An der Tatsache, dass seit dem Beginn des Bologna-Prozess (1999), der eigentlich eine europaweite Harmonisierung der Studiengänge und –abschlüsse zur Folge haben sollte, Kritik an ihm geübt wird, hat sich bis zum heutigen Tage nicht geändert. Fundamentale Kritik übte auch der inzwischen emeritierte und international anerkannte Züricher Pädagogikprofessor Dr. Jüergen Oelkers, der im Rahmen der Interdisziplinären Ringvorlesung des „Forum K’Universale“ im großen Hörsaal der KU über Bildung, Bologna und die Universität referierte und dabei die Frage stellte, ob alles nur Fehlentwicklungen sind.

Oelkers durchstreifte zunächst die Bildungsgeschichte und merkte an, dass der Name Wilhelm von Humboldt immer wieder genannt wird, wenn  die deutschen Universitäten und speziell der Bolognaprozess und die Studienreform in die Kritik geraten.

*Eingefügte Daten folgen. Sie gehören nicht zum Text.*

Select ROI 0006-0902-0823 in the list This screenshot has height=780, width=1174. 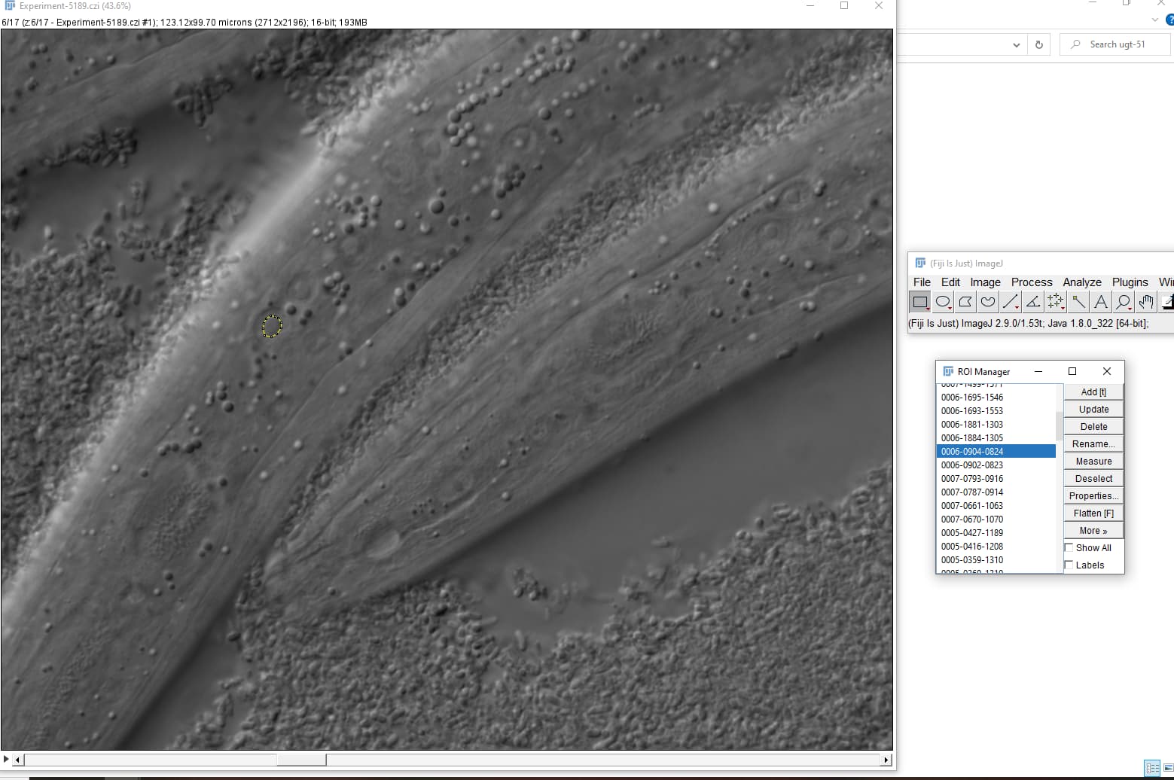pos(972,465)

Dabei stehe Humboldts Name für das, was der deutsche Soziologe Helmut Schelsky 1963 Studieren in „Einsamkeit und Freiheit“ genannt hatte.  Die  Formel „Einsamkeit und Freiheit“ beschreibe aber vermutlich nicht das Verhalten sehr vieler Studenten, die die Freiheit der Universität nicht zwingend für das Studium nutzten und andererseits unter Druck standen, ihr Studium möglichst ohne Verzögerung abschließen zu müssen. So kam  Oelkers zu der Schlussfolgerung, dass es nicht möglich ist mit Bildungsidealen zu Beginn der modernen Universität deren Entwicklung im 21. Jahrhundert bewerten.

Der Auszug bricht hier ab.